# Blog

## The Devil is in the Details when it comes to equipment setup in a vibration database

Recently, while assisting a customer in setting up a vibration database, the subject of creating the best trending template for a boiler feed water gearbox came up. This particular application requires trending templates to monitor a complex machine train consisting of four separate machines. For the purpose of this discussion, we’ll concentrate only on the gearbox in the machine train. The gearbox is a speed increaser. It is a little unusual in that a hydraulic torque converter allows the speed of the main boiler feedwater pump to be varied. This gearbox is designed with three individual shafts (an input shaft, intermediate shaft and output shaft), all enclosed within a single gearbox housing.

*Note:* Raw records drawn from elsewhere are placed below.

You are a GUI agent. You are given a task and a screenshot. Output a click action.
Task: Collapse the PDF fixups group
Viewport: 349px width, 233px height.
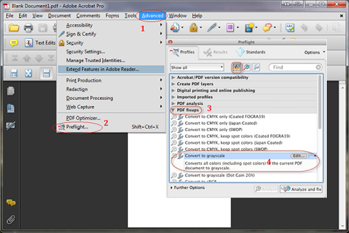pyautogui.click(x=173, y=110)
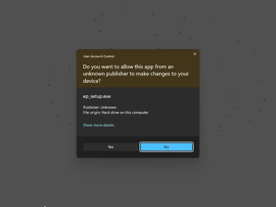276x207 pixels.
Task: Click the 'Do you want to allow' heading
Action: pos(136,74)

The speed of the input shaft is constant at 29.93 Hz (1796 rpm) and attached to this input shaft is a pinion gear with 88 teeth. The pinion gear runs in mesh with another gear mounted on the intermediate shaft with 27 teeth. This results in a gear mesh frequency of 2,633.84 Hz. We must determine the required frequency range (Fmax) by multiplying our calculated gear mesh frequency by 3.25 resulting in a Fmax of 8559.98 Hz. In the software, we can’t select 8559 Hz so we’ll need to select the next higher value, 10kHz.
The next step in the process is to determine the speed of the intermediate shaft by using the following formula:
Intermediate shaft speed = 29.93 Hz × 88 teeth = 2,633.84 Hz / 27 teeth = 97.54 Hz or 5,852.4 rpm.

We must now determine the required lines of resolution (LOR) since we have two fairly closely spaced running speeds. We have the intermediate shaft speed, running at a constant speed of 97.54 Hz and the output shaft speed which is variable.

When the boiler feedwater pump is operated at 100% the output shaft running speed of the gearbox is 94.33 Hz or 5660 rpm. There are only 3.21 Hz or 192.6 CPM between the two shaft speeds within the gearbox. Therefore, our lines of resolution setting will need to be high enough to provide separation while performing analysis. With a Fmax setting of 10kHz, we will need a minimum of 3200 lines of resolution to distinguish between the two shaft speeds. 10kHz Fmax / 3200 LOR = 3.125 Hz bin width, but to be on the safe side I would recommend selecting the next higher resolution setting (6400 LOR). This will provide a 1.56 Hz (96.3 CPM) resolution to easily see the two different shaft running speeds for accurate analysis.

Below is an example of improper resolution for accurate analysis:

Improper resolution settings resulting in a flat top 1× for the output shaft speed. Proper resolution settings:
Correct resolution settings allowing clear distinction of the output shaft speed.
The lesson here is that proper vibration analysis requires understanding the machine design. Additionally, it is critical that the proper maximum frequency (Fmax) and lines of resolution (LOR) be determined. Improper Fmax settings will result in data being missed. Inadequate lines of resolution (LOR) can cause closely spaced peaks to merge together making it impossible to distinguish between them. These errors will result in poor vibration analysis results. Pay close attention to the details when setting up the equipment in your vibration database.